> _Stored items_
+ + + + + + +

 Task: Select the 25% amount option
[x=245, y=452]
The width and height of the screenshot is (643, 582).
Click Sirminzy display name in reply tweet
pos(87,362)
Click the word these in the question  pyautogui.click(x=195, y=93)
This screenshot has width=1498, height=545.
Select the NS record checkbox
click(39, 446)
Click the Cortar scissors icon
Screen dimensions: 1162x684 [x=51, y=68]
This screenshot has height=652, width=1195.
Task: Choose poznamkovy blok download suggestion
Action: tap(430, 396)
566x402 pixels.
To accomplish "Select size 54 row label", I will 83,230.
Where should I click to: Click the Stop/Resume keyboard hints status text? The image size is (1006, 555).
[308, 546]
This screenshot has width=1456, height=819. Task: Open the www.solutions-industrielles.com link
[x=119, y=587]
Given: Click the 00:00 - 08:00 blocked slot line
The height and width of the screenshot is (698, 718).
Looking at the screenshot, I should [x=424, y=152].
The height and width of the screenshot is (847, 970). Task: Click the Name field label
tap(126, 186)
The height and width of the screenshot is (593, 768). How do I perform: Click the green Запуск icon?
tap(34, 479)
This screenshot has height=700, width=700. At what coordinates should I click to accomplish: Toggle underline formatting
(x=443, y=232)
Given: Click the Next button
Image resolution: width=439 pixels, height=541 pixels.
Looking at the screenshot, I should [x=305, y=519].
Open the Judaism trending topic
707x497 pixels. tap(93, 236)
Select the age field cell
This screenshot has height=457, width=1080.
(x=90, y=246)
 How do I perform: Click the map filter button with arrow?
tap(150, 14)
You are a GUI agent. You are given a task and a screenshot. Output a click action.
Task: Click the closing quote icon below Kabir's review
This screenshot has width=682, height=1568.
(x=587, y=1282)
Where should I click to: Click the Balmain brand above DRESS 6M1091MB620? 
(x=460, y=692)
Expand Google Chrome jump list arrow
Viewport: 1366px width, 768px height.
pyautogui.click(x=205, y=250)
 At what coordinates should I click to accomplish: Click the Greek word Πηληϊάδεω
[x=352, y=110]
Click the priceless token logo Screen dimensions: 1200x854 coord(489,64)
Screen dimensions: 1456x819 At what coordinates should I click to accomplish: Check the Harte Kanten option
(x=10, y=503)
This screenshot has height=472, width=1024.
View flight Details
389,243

+ + + + + + +

> _YOUR TASK_
Only the lines above from the one with "This screenshot has width=1456, height=819." through the one with "Task: Click the closing" should be duplicated, character for character.

> _EXPECTED ANSWER_
This screenshot has width=1456, height=819. Task: Open the www.solutions-industrielles.com link
[x=119, y=587]
Given: Click the 00:00 - 08:00 blocked slot line
The height and width of the screenshot is (698, 718).
Looking at the screenshot, I should [x=424, y=152].
The height and width of the screenshot is (847, 970). Task: Click the Name field label
tap(126, 186)
The height and width of the screenshot is (593, 768). How do I perform: Click the green Запуск icon?
tap(34, 479)
This screenshot has height=700, width=700. At what coordinates should I click to accomplish: Toggle underline formatting
(x=443, y=232)
Given: Click the Next button
Image resolution: width=439 pixels, height=541 pixels.
Looking at the screenshot, I should [x=305, y=519].
Open the Judaism trending topic
707x497 pixels. tap(93, 236)
Select the age field cell
This screenshot has height=457, width=1080.
(x=90, y=246)
 How do I perform: Click the map filter button with arrow?
tap(150, 14)
You are a GUI agent. You are given a task and a screenshot. Output a click action.
Task: Click the closing quote icon below Kabir's review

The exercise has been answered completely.